自然塩に含まれるミネラルが野菜の旨味を引き出してくれる
調理中の野菜。本物の調味料を使えば、余計な調味料はいらない
味の決め手は、調味料にかかっていることは当たり前だ。今や、本物の調味料は巷ではなかなか手に入らない。本物でないものが“本流”になってしまった。
巷でよくみる「食卓塩」などの精製塩は、電気分解によって塩化ナトリウム100%近くに精製されている。しかし、本来の自然塩には微量ながらも20種類以上のミネラルが入っていて、そのバランスが大切なのだ。
人間のルーツは海だ。自然界にあるものを摂取して生存進化してきた。
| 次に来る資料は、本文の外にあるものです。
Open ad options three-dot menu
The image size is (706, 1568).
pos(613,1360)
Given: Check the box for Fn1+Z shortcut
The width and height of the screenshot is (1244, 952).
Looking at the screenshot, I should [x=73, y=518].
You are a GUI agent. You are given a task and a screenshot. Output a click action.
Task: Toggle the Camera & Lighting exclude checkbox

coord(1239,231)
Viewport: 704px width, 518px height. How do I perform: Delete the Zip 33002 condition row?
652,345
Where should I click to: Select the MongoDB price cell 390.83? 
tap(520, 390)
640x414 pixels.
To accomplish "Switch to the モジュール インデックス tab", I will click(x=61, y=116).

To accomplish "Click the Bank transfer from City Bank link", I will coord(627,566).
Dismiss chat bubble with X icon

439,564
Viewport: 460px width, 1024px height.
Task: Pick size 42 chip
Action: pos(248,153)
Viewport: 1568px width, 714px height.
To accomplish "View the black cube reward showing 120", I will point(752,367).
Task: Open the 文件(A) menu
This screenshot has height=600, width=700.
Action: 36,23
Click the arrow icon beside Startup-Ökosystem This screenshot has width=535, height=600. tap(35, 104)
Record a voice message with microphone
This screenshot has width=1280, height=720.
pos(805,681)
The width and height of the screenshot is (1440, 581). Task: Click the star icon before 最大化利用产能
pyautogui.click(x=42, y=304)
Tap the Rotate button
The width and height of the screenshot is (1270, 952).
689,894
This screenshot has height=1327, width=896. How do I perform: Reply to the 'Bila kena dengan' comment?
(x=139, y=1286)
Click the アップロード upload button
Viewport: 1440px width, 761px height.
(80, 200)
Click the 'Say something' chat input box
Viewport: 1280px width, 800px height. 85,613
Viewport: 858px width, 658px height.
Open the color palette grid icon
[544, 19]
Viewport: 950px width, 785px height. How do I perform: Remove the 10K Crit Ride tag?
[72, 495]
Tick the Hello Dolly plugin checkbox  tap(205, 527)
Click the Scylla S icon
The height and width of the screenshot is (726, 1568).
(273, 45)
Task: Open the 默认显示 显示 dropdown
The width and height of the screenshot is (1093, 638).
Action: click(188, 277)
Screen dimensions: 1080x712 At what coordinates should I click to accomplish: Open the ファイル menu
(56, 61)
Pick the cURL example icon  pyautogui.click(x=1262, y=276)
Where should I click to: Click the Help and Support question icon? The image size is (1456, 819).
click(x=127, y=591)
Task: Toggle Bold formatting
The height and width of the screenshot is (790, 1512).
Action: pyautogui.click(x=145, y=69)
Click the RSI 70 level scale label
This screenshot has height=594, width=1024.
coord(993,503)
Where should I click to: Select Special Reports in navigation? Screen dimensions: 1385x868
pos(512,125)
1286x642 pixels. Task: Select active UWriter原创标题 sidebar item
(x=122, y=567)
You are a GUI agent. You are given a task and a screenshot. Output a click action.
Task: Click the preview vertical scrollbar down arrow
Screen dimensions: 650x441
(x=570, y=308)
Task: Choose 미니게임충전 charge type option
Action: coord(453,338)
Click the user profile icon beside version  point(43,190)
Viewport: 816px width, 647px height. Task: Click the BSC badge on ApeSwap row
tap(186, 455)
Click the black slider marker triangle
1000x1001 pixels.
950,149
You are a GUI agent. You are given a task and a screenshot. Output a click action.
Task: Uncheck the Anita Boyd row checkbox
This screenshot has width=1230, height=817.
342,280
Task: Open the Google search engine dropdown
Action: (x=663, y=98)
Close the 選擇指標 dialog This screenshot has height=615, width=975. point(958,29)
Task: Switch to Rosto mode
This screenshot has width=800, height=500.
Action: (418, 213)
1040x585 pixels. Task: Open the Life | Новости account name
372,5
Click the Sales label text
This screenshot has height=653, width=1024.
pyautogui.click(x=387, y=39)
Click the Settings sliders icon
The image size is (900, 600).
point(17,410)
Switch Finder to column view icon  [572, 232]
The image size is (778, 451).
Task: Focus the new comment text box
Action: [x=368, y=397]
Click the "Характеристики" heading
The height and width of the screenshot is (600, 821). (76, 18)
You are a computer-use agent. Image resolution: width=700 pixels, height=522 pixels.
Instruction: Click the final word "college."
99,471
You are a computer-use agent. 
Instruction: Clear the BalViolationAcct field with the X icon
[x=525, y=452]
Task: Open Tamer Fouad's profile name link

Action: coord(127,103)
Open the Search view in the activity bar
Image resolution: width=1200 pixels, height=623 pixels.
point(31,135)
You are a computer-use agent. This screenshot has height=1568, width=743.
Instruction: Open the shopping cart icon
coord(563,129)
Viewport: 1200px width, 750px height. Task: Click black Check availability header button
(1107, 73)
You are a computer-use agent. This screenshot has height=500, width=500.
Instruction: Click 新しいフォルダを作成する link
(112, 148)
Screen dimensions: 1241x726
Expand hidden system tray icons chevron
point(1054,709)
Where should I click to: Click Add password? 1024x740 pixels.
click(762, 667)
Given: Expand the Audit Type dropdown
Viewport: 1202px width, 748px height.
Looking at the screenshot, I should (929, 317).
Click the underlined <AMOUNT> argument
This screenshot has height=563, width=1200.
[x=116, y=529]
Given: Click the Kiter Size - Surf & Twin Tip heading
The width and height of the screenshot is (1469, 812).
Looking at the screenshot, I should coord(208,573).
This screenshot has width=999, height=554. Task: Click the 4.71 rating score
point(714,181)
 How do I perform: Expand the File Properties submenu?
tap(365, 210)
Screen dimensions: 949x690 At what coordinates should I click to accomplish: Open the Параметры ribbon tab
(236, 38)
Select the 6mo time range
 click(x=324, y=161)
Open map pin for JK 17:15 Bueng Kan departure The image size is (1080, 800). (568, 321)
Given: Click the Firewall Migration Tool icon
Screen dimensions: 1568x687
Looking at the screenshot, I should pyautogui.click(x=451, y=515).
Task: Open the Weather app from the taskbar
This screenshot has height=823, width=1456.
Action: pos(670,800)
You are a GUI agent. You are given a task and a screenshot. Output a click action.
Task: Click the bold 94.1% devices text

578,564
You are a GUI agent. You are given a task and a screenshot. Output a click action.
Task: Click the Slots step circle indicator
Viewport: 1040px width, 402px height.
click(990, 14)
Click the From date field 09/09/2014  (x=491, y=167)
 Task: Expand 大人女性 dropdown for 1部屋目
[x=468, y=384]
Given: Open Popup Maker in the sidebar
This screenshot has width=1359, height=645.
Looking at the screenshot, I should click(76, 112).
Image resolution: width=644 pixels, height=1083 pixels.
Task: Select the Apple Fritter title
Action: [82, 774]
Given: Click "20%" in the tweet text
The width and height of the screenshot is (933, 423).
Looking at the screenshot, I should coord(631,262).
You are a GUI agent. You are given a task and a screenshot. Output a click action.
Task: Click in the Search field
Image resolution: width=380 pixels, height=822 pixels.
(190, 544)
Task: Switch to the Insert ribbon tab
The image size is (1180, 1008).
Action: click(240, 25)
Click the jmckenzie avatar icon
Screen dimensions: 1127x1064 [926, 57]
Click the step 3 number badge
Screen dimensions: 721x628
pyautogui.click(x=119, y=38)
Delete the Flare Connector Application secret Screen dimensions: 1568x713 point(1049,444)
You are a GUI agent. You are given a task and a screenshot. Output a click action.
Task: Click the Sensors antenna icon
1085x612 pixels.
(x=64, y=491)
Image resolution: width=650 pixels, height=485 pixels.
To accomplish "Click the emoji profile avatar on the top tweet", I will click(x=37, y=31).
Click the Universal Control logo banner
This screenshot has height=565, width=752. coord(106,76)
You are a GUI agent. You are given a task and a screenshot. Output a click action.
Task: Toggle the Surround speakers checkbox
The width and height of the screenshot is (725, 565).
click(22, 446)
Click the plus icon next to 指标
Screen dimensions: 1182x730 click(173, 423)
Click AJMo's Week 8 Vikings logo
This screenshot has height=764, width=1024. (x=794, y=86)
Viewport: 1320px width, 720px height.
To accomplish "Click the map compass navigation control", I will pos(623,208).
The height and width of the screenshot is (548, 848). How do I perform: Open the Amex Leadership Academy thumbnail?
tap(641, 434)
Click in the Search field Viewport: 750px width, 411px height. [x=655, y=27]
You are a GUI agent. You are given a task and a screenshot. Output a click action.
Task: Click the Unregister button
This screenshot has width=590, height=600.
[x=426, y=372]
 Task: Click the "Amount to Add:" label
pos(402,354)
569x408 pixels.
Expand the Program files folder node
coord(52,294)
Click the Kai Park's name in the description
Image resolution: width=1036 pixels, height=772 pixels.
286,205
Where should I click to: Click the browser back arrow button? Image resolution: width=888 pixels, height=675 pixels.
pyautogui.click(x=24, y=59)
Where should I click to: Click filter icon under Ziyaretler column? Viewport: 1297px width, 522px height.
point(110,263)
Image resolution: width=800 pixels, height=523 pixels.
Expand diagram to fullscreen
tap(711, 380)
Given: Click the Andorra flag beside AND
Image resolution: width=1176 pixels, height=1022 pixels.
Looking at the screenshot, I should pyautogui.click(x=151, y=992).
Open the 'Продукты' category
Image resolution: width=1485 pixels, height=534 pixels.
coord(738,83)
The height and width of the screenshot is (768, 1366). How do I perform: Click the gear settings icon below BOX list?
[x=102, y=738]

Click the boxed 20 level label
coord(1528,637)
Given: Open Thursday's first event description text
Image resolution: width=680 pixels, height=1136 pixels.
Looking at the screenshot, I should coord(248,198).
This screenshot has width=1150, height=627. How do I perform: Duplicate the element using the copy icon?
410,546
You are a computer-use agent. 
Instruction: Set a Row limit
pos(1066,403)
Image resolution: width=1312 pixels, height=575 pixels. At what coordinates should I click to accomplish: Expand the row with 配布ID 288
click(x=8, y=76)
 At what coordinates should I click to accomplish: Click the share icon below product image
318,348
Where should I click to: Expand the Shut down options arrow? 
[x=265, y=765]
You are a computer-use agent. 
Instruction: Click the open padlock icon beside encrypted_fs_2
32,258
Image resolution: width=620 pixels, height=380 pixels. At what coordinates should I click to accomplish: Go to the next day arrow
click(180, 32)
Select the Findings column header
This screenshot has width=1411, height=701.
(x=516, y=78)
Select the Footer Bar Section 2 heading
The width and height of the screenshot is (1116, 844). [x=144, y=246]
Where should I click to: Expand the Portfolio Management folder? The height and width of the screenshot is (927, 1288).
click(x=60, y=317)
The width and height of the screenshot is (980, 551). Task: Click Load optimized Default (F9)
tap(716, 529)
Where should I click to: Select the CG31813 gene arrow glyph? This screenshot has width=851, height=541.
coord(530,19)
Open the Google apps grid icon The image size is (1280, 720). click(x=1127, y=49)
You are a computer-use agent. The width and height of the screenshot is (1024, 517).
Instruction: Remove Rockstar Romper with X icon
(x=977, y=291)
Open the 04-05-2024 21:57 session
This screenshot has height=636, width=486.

「高血圧の原因は塩」だから「塩分を控えろ」というのが常識だが、自然界にない人工的なものを体内に入れても吸収しづらいから、体にさまざまな弊害をもたらすのだ。
同時に、生活習慣病の原因として「慢性的なミネラル不足」と言われるが、本物の塩を摂っていれば不足分は改善される。自然塩には塩化ナトリウムだけでなく、マグネシウム、カリウム、カルシウムなどさまざまなミネラルが微量ながらもバランス良く入っているから、自然界の作物と調和して旨味も引き出してくれる。
「 たまTSUKI」で人気だった「いろんな野菜のお醤油焼き」。伝統製法の醤油だけで味が決まる!
醤油も味噌も、みりんも酢も、すべて時間をかけて発酵させたうえで作られるもの。しかし現在は、コスト削減、効率化、製造期間短縮のために、本来の製法とは違う方法や違う材料によって作られているものがほとんどだ。しかしそれでは味が整わないから、さまざまな添加物を加えて本物の調味料の味に近づける。だが、これでは本物とは言えない。
伝統製法で本来の時間をかけてつくられた本物の調味料を使って料理すれば、味が一発で決まる。14年間営んだ「たまにはTSUKIでも眺めましょ 」の料理は、ほとんどが塩と醤油だけで味つけしたものだった。化学調味料は一切使わない。それなのにお客さんたちは「素材の味が引き出されていて美味しい」と言ってくれた。「どんな醤油、どんな塩、どんな調味料を使っているのか」とよく聞かれもした。
油もそうだ。伝統的な焙煎・圧搾方法で作られた国産の菜種油などは、香りだけでもうっとりする。巷のサラダ油やキャノーラ油などは、アメリカやカナダなどで栽培された遺伝子組み換え大豆やアブラナ科の作物などから精製されている。香りなどもほとんどしない。そもそも自然界にないものから作られているわけだ。
本物の調味料を手に入れるには値が張る。そうでないものは安い。だが、安いもので味つけしても良い味にはならないから、他の調味料がたくさん必要になる。結局は買う物が増え、キッチンは調味料だらけになり、掃除もたいへんでゴミも増える。
本物の調味料を使えば、他に買う必要はない。買い物頻度は減り、掃除も楽になり、ゴミも少なくなる。トータルコストで言えば、本物を使ったほうが安いということになるのだ。しかも何より、料理が美味しく仕上がる。